Salman Rushdie at Emory University in Atlanta, which is currently exhibiting his personal archive, including personal papers, and electronically produced drafts of his novels.

Salman Rushdie at Emory University in Atlanta, which is currently exhibiting his personal archive, including personal papers, and electronically produced drafts of his novels.

Stewart Brand sends in this excellent piece in the The New York Times on what I am sure is to be an oft repeated story.  As museums ingest invaluable intellectual material from authors and thinkers that increasingly will have never used paper, they are finding that preserving this data is a many layered problem.  Huge Kudos goes out to Emory University for pulling together a full emulated environment of Rushdie’s word processor to recreate the digital “environment” for others to see into his process.  I suspect this emulation strategy will be used more and more…

Electronically produced drafts, correspondence and editorial comments, sweated over by contemporary poets, novelists and nonfiction authors, are ultimately just a series of digits — 0’s and 1’s — written on floppy disks, CDs and hard drives, all of which degrade much faster than old-fashioned acid-free paper. Even if those storage media do survive, the relentless march of technology can mean that the older equipment and software that can make sense of all those 0’s and 1’s simply don’t exist anymore.

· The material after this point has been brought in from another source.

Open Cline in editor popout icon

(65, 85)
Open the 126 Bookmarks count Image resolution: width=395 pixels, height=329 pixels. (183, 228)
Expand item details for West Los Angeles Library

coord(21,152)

Imagine having a record but no record player.

All of which means that archivists are finding themselves trying to fend off digital extinction at the same time that they are puzzling through questions about what to save, how to save it and how to make that material accessible.

“If you’re interested in primary materials, you’re interested in the context as well as the content, the authentic artifact,” Ms. Farr said. “Fifty years from now, people may be researching how the impact of word processing affected literary output,” she added, which would require seeing the original computer images.